Re: [eigen] log10 support? |
[ Thread Index |
Date Index
| More lists.tuxfamily.org/eigen Archives
]
- To: eigen@xxxxxxxxxxxxxxxxxxx
- Subject: Re: [eigen] log10 support?
- From: Benoit Jacob <jacob.benoit.1@xxxxxxxxx>
- Date: Tue, 8 Jun 2010 07:27:48 -0400
- Dkim-signature: v=1; a=rsa-sha256; c=relaxed/relaxed; d=gmail.com; s=gamma; h=domainkey-signature:mime-version:received:received:in-reply-to :references:date:message-id:subject:from:to:content-type :content-transfer-encoding; bh=eiuIwHdaDgTGvxxpH+75OtNFqC70fti/Ai6x8vop+K8=; b=pz1kBP/6XFtJQcmUarromPox14m44RBbdXxvMbV4Z1M1JKa1NcD1S2tCEQnlHcd0Y2 qwnzgxwrQ4LHHJlnnk0xzgKhb1AmH73WxYPVCLLCuIgq6nb17GdMjAh6YoY+PdgXn7mo 7YXlZwFOdU/B/eH6AaPFRl6/GBb91ASF3C/yQ=
- Domainkey-signature: a=rsa-sha1; c=nofws; d=gmail.com; s=gamma; h=mime-version:in-reply-to:references:date:message-id:subject:from:to :content-type:content-transfer-encoding; b=XMHXHb2Ssu2BKfGSXgJci0+SgA2lSvSgRBe3OtQqMYBryP1+VjJzC/yIWy56dWdUx8 Go1NvL+921lAi6Y4z1af8xgeiFfjSF/K+BHJumQyuoKXjpwif+TetZlkqfSF4PaIlXDT JNUSZoO94B/rAoewwRlA/HkLzzEa9Qymhvcr4=
oh yes and of course, + Gael's remark.
Benoit
2010/6/8 Benoit Jacob <jacob.benoit.1@xxxxxxxxx>:
> 2010/6/8 Trevor Irons <trevorirons@xxxxxxxxx>:
>> OK, I made the changes you suggested/requested.
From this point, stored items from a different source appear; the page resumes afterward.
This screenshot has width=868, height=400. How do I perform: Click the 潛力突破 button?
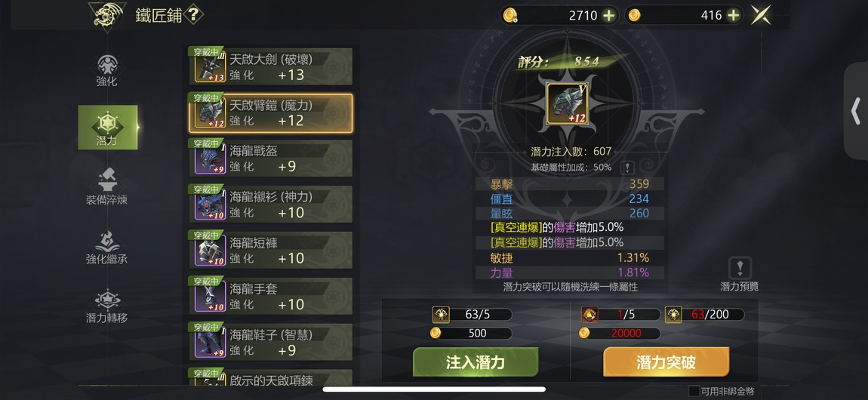click(666, 362)
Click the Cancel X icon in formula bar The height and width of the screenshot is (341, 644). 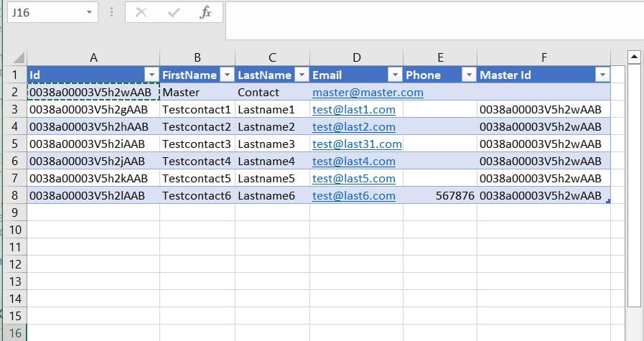[x=141, y=13]
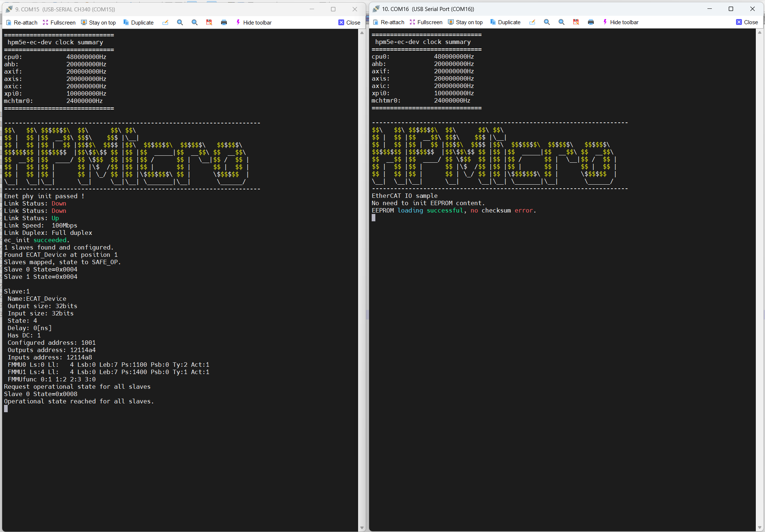Click the save terminal output icon in COM15
The height and width of the screenshot is (532, 765).
pyautogui.click(x=209, y=22)
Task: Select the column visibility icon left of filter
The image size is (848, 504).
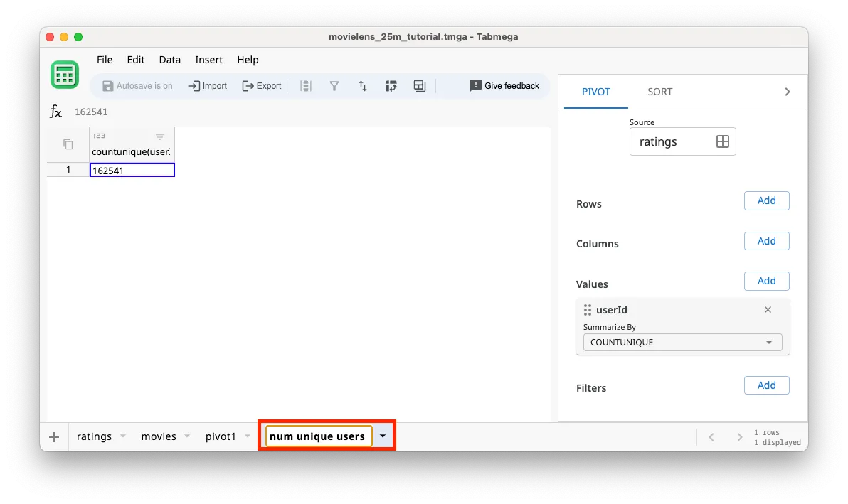Action: (x=306, y=85)
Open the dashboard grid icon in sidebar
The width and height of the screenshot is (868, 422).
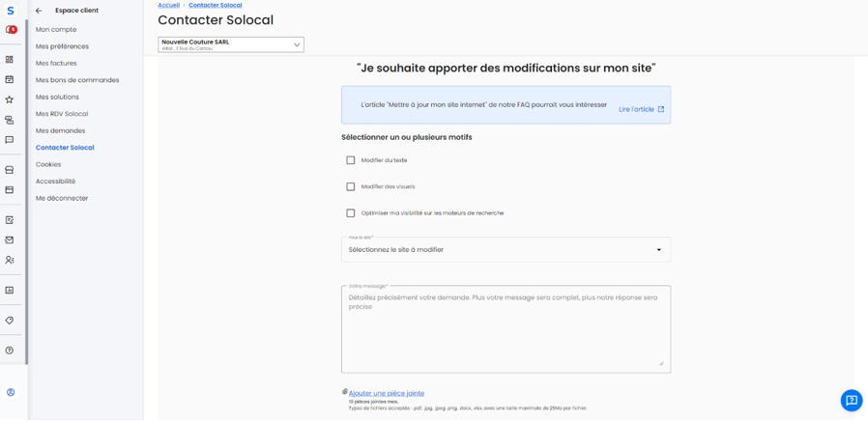click(10, 59)
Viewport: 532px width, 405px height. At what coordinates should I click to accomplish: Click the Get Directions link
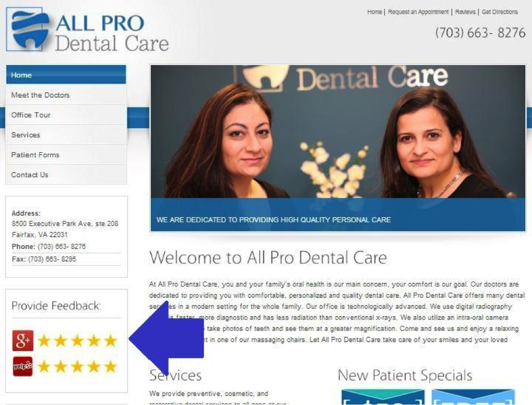[x=500, y=12]
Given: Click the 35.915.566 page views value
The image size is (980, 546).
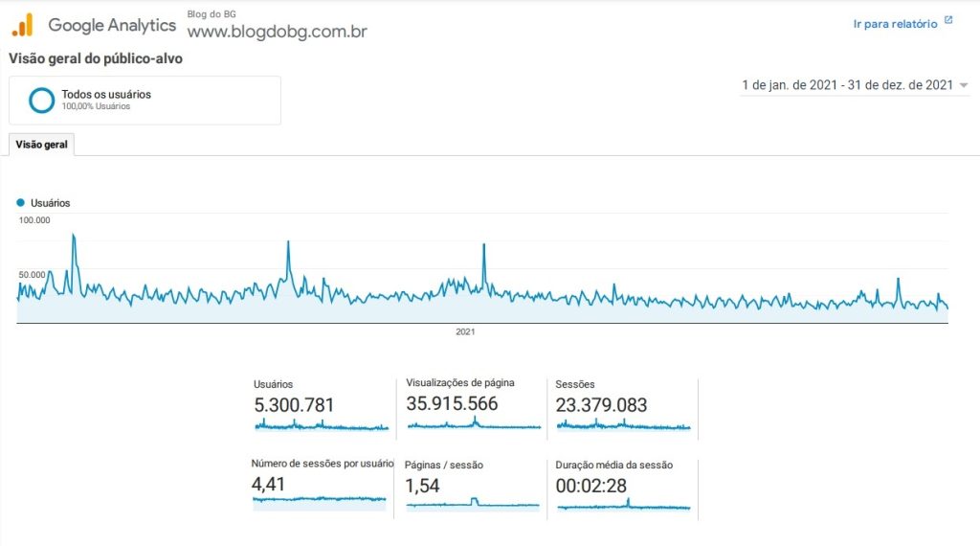Looking at the screenshot, I should coord(452,403).
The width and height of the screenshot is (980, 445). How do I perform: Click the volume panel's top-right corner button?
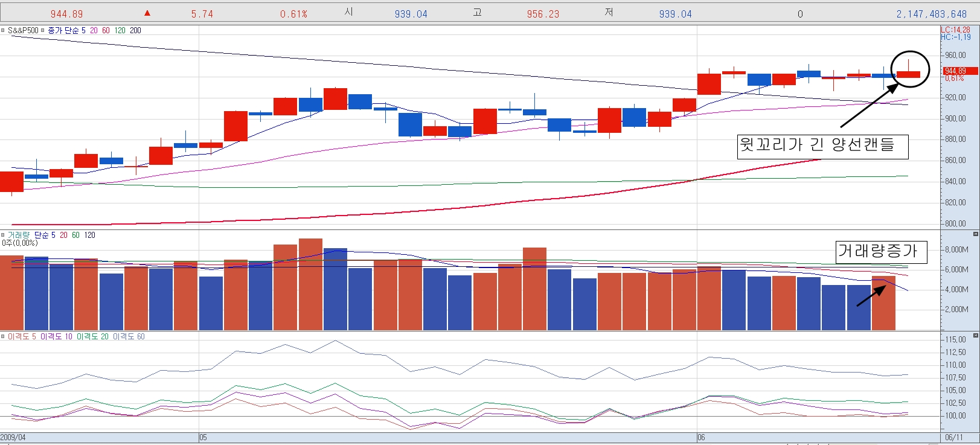pyautogui.click(x=975, y=234)
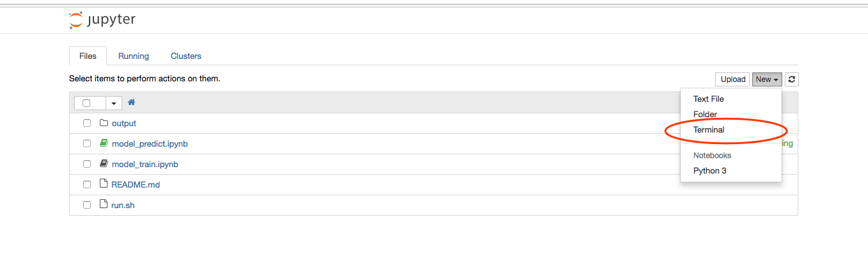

Non SSE is still calling
>> std::log10. Is this what you wanted?
>
> Yes, this is good.
>
> But I have a couple of remarks:
>
> +/** \internal \returns the log10 of \a a (coeff-wise) */
> +template<typename Scalar, typename Packet> inline static Packet
> ei_plog10(Packet a)
> +{ return ei_pmul(ei_pset1(Scalar(1)/log(Scalar(10))), ei_plog(a)); }
> +
>
> This function should take only the template parameter Packet. Indeed
> it's going to be called as
>
> ei_plog10(somepacket)
>
> and automatic template param determination will only work if it only
> takes a Packet templ param. That means that you need to be able to
> determine the Scalar type from the Packet type. For this, do:
>
> typedef typename ei_unpacket_traits<Packet>::type Scalar;
>
> also, the caching of the constant value needs to go here. That may
> mean that you have to do it yourself, without the macro. Fortunately,
> it's easy: this macro was doing:
>
> #define _EIGEN_DECLARE_CONST_Packet4f(NAME,X) \
> const Packet4f ei_p4f_##NAME = ei_pset1<float>(X)
>
> so just do yourself:
>
> const Packet myconstant = ei_pset1(blabla);
>
> (again, if blabla has type Scalar, ei_pset1<Scalar> will be selected.)
>
> Then, this:
>
> +static EIGEN_DONT_INLINE EIGEN_UNUSED Packet4f ei_plog10(Packet4f x)
> +{
> + _EIGEN_DECLARE_CONST_Packet4f( invlog_0p1, 4.342944819032518721E-1f);
> + return ei_pmul(ei_p4f_invlog_0p1, ei_plog(x));
> +}
> +
>
> is not needed. My point was that this can all be done in a totally
> generic way, not specific to SSE, not specific to float. You don't
> have to change any file under SSE/. Your log10 function will be
> vectorized on all platforms and for all types where we vectorize log.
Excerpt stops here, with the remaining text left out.